**Brano estratto**.
La famosa comfort zone, lo sappiamo, è l’area dentro la quale organizziamo la nostra vita al riparo dalle ansie, dalle preoccupazioni, per alimentare la rassicurante sensazione di mantenere il controllo sull’imprevedibile, da sempre così spaventoso.

Il problema è che dopo due anni tra le quattro mura a causa della pandemia, anche quando le mura si aprono, i contagi calano, arriva l’ennesima estate che depotenzia i virus, decadono gli obblighi di mascherine e le misure emergenziali, non è così immediato ricominciare a darsi alla vita, ritrovare quelli che erano i propri desideri, tornare a sentire i propri bisogni senza temerne la frustrazione, recuperare la spensieratezza, la leggerezza.

In fondo adattarsi è una forma di intelligenza: il termine adattamento in biologia si riferisce alla facoltà degli organismi viventi di mutare i propri processi metabolici, fisiologici e comportamentali, consentendo loro di adattarsi alle condizioni dell’ambiente nel quale vivono.

[Dati di localizzazione tramite coordinate in pixel]
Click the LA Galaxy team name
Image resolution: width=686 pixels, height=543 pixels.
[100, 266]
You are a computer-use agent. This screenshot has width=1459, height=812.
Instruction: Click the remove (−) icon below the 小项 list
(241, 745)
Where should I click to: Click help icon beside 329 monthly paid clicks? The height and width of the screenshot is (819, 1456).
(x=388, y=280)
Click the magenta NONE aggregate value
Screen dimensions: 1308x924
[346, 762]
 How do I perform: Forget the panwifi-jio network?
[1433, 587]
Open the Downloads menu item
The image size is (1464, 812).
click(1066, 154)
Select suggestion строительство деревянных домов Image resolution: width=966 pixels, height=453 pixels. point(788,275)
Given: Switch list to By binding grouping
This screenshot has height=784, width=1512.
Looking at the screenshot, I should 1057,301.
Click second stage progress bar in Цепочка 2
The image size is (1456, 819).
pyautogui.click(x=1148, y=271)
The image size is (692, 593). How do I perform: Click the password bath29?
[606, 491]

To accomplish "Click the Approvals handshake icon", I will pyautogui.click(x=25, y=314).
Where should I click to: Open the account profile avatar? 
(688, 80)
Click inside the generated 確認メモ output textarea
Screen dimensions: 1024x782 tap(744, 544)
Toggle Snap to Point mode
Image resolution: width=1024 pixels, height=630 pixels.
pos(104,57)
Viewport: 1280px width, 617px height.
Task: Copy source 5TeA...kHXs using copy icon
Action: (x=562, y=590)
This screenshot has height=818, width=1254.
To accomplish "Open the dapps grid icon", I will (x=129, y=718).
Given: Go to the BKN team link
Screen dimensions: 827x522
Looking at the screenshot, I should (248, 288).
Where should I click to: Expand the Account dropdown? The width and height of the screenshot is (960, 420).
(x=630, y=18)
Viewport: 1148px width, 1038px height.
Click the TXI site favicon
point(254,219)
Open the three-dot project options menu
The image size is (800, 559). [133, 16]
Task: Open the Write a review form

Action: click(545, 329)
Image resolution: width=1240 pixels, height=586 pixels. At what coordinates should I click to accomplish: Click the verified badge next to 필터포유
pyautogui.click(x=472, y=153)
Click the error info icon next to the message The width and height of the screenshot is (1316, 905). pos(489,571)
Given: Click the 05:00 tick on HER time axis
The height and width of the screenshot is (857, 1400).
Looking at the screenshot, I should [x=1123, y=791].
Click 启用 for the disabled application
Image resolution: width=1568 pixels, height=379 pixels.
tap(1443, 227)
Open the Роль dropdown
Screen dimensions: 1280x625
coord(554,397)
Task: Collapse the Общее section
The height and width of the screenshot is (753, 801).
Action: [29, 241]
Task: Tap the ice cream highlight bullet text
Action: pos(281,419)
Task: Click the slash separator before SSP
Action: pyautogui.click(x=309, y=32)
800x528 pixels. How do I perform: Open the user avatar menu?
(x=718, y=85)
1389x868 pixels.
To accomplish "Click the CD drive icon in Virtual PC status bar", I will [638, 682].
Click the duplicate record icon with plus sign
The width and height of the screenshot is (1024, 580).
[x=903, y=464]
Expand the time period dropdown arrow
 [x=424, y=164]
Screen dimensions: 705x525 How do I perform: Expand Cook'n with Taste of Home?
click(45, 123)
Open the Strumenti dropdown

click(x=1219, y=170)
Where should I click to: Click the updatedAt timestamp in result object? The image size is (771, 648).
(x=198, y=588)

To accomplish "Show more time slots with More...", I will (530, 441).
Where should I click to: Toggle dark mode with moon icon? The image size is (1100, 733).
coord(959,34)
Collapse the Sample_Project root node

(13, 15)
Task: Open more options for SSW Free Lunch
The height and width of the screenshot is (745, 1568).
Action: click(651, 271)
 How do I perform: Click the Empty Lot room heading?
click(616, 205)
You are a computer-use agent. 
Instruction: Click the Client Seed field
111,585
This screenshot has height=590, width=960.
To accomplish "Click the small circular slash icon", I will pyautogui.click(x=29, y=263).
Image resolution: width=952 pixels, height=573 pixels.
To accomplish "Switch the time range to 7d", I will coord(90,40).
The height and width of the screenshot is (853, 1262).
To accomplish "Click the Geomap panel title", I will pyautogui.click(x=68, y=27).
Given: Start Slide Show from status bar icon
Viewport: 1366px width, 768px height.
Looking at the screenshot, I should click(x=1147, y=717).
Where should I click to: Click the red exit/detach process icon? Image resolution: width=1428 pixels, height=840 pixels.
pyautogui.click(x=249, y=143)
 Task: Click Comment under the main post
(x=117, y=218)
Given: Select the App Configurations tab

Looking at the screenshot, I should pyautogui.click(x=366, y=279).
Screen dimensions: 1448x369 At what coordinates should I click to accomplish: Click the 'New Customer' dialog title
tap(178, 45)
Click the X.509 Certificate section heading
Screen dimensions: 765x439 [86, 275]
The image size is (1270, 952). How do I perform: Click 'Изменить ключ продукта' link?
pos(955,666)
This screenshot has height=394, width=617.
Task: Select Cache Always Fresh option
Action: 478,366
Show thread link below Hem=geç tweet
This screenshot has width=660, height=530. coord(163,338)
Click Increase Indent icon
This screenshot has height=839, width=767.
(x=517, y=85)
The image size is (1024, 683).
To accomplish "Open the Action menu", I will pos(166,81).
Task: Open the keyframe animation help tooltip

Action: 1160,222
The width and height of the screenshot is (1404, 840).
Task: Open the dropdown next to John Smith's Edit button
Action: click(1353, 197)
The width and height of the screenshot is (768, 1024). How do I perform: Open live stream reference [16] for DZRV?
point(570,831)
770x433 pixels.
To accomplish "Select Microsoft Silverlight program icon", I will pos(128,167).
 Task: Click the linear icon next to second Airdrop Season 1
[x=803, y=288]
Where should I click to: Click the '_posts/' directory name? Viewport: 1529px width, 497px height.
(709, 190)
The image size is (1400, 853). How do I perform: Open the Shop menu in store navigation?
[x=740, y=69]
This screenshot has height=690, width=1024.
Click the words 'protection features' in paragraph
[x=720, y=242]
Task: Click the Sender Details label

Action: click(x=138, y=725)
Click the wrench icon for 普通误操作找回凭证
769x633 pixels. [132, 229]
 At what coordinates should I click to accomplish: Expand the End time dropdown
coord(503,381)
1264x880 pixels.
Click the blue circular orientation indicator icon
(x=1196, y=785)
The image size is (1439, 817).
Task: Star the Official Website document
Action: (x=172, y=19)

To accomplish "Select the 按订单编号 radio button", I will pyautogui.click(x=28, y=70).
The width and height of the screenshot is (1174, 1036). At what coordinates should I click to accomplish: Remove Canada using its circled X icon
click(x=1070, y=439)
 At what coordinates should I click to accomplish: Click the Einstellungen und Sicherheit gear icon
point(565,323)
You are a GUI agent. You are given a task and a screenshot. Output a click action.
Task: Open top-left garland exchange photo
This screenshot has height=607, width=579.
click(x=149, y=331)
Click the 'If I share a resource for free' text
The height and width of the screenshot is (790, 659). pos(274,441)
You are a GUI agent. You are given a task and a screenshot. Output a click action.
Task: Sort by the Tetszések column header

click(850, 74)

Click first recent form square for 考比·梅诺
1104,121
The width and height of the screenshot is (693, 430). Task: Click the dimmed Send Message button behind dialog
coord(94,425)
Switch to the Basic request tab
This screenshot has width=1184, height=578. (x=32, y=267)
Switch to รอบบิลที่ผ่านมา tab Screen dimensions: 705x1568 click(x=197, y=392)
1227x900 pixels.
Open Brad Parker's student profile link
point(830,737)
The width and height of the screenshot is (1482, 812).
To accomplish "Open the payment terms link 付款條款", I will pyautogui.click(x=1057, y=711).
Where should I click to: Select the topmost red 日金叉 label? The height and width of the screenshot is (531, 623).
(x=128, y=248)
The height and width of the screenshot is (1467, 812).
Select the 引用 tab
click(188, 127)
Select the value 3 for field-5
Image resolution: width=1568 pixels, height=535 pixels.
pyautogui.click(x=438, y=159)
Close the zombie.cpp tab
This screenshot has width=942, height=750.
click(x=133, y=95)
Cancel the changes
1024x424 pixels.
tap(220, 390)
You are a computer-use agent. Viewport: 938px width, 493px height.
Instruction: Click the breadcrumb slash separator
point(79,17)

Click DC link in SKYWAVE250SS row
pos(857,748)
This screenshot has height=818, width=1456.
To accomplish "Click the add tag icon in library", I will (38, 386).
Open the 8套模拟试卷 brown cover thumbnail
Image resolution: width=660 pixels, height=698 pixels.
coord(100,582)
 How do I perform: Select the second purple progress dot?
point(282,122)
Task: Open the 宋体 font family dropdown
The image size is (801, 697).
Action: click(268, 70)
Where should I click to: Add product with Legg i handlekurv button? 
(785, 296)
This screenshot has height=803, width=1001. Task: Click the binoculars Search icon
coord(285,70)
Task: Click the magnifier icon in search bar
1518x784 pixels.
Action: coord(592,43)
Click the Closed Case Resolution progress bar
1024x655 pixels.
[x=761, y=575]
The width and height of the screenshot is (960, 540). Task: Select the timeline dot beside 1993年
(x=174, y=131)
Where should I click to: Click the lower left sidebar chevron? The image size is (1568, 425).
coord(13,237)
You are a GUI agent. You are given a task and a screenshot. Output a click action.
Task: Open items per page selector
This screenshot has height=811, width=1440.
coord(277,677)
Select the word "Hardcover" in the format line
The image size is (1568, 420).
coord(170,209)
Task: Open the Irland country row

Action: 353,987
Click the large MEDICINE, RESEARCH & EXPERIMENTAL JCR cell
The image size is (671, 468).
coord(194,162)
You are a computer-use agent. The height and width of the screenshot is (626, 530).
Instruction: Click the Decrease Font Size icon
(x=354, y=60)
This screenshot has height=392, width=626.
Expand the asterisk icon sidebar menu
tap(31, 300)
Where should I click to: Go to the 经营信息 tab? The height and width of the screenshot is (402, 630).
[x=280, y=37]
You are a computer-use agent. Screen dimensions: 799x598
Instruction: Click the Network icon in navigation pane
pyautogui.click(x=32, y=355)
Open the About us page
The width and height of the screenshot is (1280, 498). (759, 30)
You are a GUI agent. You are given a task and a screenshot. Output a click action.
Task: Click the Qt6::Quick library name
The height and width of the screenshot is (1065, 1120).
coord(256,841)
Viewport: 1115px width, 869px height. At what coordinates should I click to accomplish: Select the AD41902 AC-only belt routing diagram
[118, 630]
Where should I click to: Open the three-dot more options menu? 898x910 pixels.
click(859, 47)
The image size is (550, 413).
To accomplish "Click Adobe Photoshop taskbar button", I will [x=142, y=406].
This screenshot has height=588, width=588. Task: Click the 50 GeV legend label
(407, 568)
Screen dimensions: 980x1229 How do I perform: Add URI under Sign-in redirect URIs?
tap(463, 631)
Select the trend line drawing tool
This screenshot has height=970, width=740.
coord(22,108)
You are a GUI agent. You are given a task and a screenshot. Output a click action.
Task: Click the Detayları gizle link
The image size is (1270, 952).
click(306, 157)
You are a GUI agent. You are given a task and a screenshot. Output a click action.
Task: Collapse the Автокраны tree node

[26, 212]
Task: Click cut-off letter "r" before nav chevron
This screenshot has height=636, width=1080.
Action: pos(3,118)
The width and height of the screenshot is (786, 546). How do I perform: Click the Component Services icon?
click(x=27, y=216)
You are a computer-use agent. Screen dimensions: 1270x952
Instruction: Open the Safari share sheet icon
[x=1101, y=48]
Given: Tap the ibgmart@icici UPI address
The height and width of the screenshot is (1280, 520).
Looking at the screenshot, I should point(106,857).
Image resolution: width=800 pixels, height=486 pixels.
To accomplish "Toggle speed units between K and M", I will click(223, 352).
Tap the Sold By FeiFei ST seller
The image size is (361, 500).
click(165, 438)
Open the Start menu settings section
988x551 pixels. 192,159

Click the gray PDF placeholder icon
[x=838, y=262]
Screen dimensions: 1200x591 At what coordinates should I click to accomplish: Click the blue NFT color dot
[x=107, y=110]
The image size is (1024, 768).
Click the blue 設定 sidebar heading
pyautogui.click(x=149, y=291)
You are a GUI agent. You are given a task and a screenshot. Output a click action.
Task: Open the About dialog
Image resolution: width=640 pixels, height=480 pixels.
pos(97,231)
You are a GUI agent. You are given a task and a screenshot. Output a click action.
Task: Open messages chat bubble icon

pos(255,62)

**Domande**.
1. Indica se ciascuna affermazione concorda con il brano sulla comfort zone, rispondendo sì o no e citando le parole decisive del testo: (a) la comfort zone è presentata come un'area al riparo dalle ansie; (b) una volta calati i contagi, tornare alla spensieratezza è immediato; (c) in biologia l'adattamento riguarda soltanto i processi fisiologici.
2. Trascrivi dal brano sulla comfort zone il passo che va da "Il problema è" fino a "spensieratezza, la leggerezza." incluso.
I record non hanno alcun ruolo qui.

**Risposte attese**.
1.
(a) Sì: "è l’area dentro la quale organizziamo la nostra vita al riparo dalle ansie"
(b) No: "non è così immediato ricominciare a darsi alla vita"
(c) No: "mutare i propri processi metabolici, fisiologici e comportamentali"

2.
Il problema è che dopo due anni tra le quattro mura a causa della pandemia, anche quando le mura si aprono, i contagi calano, arriva l’ennesima estate che depotenzia i virus, decadono gli obblighi di mascherine e le misure emergenziali, non è così immediato ricominciare a darsi alla vita, ritrovare quelli che erano i propri desideri, tornare a sentire i propri bisogni senza temerne la frustrazione, recuperare la spensieratezza, la leggerezza.